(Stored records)
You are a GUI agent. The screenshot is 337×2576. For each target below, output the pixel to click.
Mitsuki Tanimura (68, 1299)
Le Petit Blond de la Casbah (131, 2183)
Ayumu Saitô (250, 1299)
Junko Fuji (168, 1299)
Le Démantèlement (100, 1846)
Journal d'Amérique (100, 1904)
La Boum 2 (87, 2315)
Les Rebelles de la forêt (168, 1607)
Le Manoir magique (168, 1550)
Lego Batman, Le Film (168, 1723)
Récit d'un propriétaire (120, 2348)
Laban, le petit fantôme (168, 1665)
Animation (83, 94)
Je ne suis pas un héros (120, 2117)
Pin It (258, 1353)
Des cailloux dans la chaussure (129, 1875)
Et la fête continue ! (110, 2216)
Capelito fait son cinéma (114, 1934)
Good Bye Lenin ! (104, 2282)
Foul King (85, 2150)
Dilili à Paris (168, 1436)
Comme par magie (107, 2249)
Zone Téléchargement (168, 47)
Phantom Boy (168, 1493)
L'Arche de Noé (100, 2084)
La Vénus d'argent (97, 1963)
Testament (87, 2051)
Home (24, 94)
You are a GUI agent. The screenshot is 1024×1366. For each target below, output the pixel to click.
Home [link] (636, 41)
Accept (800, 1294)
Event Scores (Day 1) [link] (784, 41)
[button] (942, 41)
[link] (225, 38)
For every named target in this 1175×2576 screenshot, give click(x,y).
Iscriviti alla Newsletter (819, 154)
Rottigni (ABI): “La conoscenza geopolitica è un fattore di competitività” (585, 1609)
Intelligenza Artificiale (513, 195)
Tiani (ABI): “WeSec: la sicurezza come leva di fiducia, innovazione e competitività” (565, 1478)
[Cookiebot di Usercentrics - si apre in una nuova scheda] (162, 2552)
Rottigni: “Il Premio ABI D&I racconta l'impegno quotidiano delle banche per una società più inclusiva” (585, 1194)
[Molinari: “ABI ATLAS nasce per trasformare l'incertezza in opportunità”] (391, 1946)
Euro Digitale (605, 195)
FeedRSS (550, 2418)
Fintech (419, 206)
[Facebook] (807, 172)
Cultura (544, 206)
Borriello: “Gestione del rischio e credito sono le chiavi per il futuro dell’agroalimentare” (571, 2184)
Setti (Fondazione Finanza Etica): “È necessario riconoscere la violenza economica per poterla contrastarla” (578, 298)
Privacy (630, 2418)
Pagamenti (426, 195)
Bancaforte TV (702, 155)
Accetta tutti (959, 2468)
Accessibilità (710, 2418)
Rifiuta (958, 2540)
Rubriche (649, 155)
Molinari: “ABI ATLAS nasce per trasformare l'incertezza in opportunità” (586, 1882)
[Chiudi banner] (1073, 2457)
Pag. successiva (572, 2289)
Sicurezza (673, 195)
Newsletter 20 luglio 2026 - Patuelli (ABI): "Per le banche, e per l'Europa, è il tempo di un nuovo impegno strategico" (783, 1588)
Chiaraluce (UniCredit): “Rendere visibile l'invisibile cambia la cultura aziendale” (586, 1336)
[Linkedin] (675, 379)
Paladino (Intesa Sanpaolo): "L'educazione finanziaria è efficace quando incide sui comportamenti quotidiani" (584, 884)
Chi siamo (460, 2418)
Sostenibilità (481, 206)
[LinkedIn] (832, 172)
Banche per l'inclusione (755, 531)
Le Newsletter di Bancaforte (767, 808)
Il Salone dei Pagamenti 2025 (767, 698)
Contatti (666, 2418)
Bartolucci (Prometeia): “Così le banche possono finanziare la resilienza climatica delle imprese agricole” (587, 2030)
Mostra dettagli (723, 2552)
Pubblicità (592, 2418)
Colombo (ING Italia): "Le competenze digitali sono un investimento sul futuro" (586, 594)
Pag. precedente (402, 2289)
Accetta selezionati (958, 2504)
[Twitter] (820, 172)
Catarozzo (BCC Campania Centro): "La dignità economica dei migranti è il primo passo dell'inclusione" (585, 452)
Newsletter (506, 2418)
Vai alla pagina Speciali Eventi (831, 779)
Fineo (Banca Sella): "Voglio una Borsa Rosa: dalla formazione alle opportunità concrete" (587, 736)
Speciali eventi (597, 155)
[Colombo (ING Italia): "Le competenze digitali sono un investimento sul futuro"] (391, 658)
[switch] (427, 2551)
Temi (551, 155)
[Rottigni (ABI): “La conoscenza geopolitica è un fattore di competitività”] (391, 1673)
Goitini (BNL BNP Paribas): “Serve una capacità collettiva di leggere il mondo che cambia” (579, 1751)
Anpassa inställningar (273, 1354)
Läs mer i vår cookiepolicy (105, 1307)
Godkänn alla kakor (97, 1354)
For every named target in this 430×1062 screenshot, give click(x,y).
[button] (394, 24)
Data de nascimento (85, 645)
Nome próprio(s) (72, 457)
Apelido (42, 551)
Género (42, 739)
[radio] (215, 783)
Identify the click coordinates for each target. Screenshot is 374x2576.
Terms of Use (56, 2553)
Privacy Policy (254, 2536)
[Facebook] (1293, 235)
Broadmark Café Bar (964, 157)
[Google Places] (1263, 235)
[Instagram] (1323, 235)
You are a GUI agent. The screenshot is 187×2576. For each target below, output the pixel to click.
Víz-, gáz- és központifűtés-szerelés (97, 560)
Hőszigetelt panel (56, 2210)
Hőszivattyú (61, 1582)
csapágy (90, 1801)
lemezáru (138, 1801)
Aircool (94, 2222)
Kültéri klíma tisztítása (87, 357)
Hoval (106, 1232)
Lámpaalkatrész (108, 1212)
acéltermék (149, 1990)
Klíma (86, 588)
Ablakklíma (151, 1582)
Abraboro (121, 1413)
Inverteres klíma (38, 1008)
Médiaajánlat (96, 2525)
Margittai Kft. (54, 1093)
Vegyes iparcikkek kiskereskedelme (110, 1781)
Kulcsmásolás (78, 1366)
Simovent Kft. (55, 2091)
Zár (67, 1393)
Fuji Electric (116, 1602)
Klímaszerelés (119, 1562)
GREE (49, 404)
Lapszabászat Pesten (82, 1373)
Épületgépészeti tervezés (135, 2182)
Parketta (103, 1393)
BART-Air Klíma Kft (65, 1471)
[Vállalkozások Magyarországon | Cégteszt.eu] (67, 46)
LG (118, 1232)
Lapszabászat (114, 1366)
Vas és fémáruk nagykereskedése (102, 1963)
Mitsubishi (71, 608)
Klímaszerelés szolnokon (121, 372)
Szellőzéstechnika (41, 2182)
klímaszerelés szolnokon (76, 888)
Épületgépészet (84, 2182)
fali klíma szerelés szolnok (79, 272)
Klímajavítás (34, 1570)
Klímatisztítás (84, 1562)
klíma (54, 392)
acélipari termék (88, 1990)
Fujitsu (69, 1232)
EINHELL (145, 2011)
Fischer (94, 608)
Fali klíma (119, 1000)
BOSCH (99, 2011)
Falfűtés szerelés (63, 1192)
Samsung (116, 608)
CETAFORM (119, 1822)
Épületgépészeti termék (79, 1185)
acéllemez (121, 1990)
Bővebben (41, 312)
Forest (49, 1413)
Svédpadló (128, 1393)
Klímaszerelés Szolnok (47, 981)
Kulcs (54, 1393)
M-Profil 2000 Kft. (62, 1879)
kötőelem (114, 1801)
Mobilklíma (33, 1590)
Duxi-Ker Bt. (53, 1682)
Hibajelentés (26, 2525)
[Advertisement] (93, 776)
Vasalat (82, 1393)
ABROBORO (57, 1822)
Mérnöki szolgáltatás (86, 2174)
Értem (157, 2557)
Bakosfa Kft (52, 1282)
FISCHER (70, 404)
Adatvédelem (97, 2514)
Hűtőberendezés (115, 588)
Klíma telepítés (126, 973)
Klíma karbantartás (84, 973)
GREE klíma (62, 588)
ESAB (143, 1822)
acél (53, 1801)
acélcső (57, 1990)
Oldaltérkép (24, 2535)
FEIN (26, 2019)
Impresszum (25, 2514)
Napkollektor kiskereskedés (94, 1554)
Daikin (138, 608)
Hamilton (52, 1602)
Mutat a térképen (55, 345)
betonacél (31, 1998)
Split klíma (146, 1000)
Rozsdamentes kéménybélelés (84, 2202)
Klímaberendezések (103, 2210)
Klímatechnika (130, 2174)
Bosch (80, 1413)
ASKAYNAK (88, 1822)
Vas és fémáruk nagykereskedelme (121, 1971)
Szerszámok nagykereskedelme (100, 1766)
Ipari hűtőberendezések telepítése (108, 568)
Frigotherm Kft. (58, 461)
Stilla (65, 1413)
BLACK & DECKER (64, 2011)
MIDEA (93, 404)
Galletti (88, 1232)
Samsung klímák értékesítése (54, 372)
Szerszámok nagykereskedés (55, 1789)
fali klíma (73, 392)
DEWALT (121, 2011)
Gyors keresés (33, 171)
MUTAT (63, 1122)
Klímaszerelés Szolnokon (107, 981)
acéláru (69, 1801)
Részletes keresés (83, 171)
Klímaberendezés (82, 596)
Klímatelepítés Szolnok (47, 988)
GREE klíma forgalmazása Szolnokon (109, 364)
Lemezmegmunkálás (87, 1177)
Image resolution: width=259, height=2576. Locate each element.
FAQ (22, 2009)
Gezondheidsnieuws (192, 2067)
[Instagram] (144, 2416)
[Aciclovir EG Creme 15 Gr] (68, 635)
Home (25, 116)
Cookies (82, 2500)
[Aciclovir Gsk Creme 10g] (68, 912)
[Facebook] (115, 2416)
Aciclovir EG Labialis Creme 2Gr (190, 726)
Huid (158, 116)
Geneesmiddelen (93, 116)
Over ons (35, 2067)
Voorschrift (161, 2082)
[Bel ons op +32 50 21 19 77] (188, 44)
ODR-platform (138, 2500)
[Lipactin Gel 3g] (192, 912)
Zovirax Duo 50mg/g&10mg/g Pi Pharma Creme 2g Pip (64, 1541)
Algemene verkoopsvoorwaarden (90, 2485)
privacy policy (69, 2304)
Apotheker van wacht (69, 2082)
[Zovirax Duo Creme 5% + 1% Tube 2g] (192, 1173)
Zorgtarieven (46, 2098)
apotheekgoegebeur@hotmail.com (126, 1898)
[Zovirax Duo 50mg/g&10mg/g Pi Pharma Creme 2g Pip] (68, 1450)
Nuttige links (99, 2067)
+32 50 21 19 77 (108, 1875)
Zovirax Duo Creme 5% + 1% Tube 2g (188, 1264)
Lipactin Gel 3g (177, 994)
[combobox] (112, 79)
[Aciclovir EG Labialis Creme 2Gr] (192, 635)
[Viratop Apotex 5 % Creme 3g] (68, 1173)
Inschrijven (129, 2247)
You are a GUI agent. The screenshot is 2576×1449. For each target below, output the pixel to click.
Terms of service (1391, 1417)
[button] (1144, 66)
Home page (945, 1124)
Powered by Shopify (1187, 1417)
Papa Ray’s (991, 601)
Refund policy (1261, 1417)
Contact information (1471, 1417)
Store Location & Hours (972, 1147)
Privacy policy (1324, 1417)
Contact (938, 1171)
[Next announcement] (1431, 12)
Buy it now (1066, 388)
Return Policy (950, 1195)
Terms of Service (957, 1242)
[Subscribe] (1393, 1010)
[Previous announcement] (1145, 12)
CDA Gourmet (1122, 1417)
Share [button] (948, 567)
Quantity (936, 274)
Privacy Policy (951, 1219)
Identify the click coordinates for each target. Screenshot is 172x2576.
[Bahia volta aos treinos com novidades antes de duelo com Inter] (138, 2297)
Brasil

◆ Exercise requirements: What you return must be the lines above that run from the line with "EINHELL (145, 2011)" to the line with "ASKAYNAK (88, 1822)", inclusive, each copied exactly.

◆ Response below:
EINHELL (145, 2011)
Fischer (94, 608)
Fali klíma (119, 1000)
BOSCH (99, 2011)
Falfűtés szerelés (63, 1192)
Samsung (116, 608)
CETAFORM (119, 1822)
Épületgépészeti termék (79, 1185)
acéllemez (121, 1990)
Bővebben (41, 312)
Forest (49, 1413)
Svédpadló (128, 1393)
Klímaszerelés Szolnok (47, 981)
Kulcs (54, 1393)
M-Profil 2000 Kft. (62, 1879)
kötőelem (114, 1801)
Mobilklíma (33, 1590)
Duxi-Ker Bt. (53, 1682)
Hibajelentés (26, 2525)
[Advertisement] (93, 776)
Vasalat (82, 1393)
ABROBORO (57, 1822)
Mérnöki szolgáltatás (86, 2174)
Értem (157, 2557)
Bakosfa Kft (52, 1282)
FISCHER (70, 404)
Adatvédelem (97, 2514)
Hűtőberendezés (115, 588)
Klíma telepítés (126, 973)
Klíma karbantartás (84, 973)
GREE klíma (62, 588)
ESAB (143, 1822)
acél (53, 1801)
acélcső (57, 1990)
Oldaltérkép (24, 2535)
FEIN (26, 2019)
Impresszum (25, 2514)
Napkollektor kiskereskedés (94, 1554)
Daikin (138, 608)
Hamilton (52, 1602)
Mutat a térképen (55, 345)
betonacél (31, 1998)
Split klíma (146, 1000)
Rozsdamentes kéménybélelés (84, 2202)
Klímaberendezések (103, 2210)
Klímatechnika (130, 2174)
Bosch (80, 1413)
ASKAYNAK (88, 1822)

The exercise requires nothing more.